This form of development is particularly pronounced in California. With eleven million people living in a WUI-designated area, the state has the largest population facing an increased fire hazard due to the location of their homes. In total, as of 2022, over five million houses exist in California’s WUI. This equates to thirty-two percent of the state’s housing units. Given these statistics, the state also suffers from more wildfire-caused building destruction than all other states combined. Recent research found that homes located in the interface subcategory experience disproportionate losses; although only two percent of total burned area encompasses the interface, the area bears half of all burnt structures.

Despite the warranted media attention and academic research dedicated to the WUI, no existing analyses consider the potential consequences of climate change and wildfires on housing in the influence zone. Thus, using the LNU as a case study, this paper focuses on this overlooked subcategory. As illustrated by Figure 2, most structures damaged by the Complex were in this zone, not the interface or intermix. That is, the most impacted homes had addresses in unincorporated territory, not within official city boundaries.

• **Exercise requirements**
• a. Which subcategories of the WUI does the passage on California wildfire housing name?
• b. Could you continue the passage on California wildfire housing, starting after its last sentence?

• **Record set**
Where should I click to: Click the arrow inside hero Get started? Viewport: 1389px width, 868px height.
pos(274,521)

---

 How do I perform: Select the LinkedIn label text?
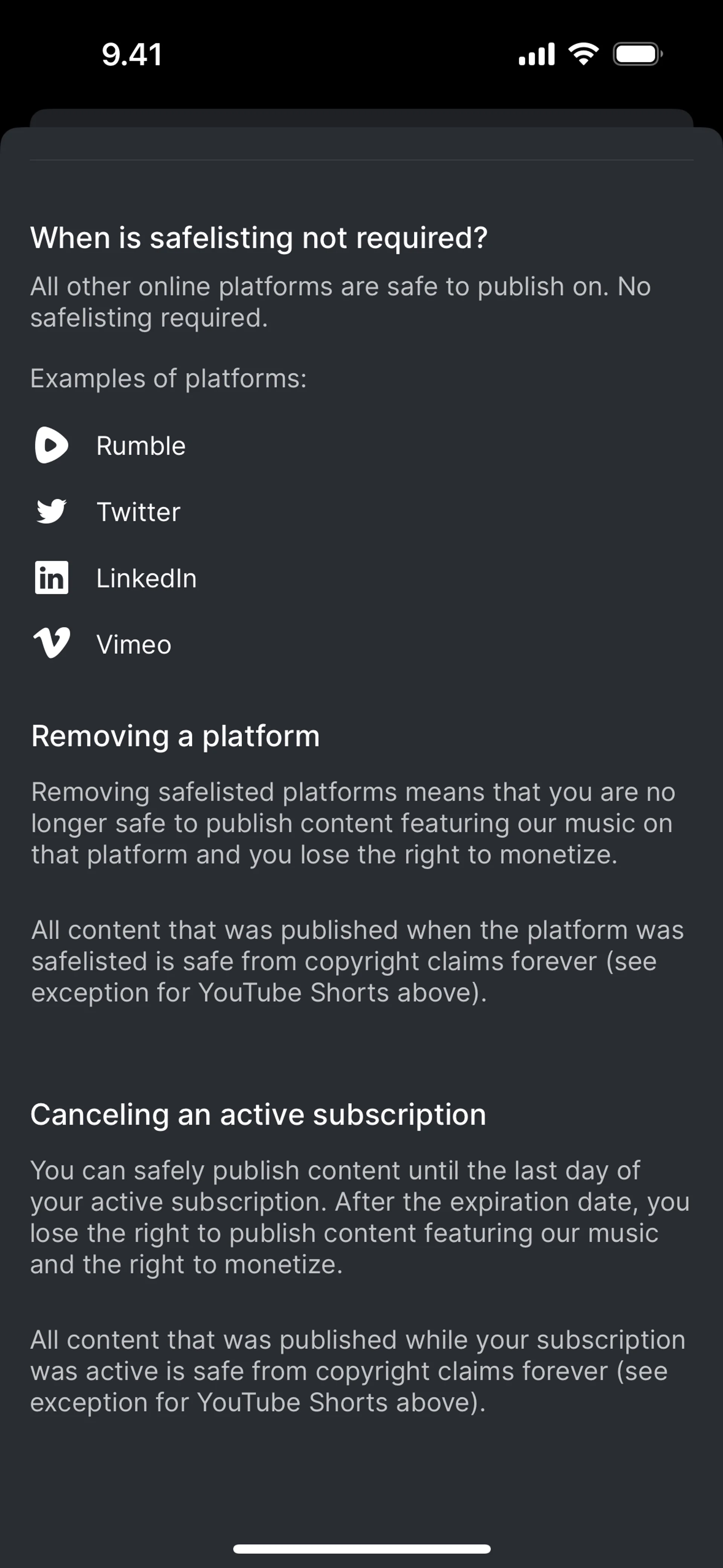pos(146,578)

• **Answers to the tasks**
• a. interface, influence zone, intermix

• b.
II. Existing Legal Frameworks and Their Gaps

As climate change continues to exacerbate wildfires in the Western United States it becomes a question of not if but when WUI-sited homes, especially those within the influence zone, will confront fire. Unfortunately, as this Part will illustrate, existing legal frameworks fail to protect the land area, homes, and communities most at risk, i.e., those in unincorporated jurisdictions. This Part begins with a broad-level overview of American land use and planning institutions. It then turns to specific examples of existing laws aimed at managing construction in the WUI at the federal, state, and local levels. Finally, this Part identifies and analyzes the institutional and regulatory gaps that keep land, lodging, and lives at risk.

A. Understanding Institutional Challenges: The Federalist System

The United States’ federalist system reduces the federal government’s ability to dictate land use patterns. Under federalism, the three national branches and fifty individual states all exist as sovereign entities. The Constitution then grants certain authorities to the federal government and the rest to the sovereign states. Decisions surrounding land use constitute a police power, i.e., an authority not listed in the Constitution and thus reserved for state control.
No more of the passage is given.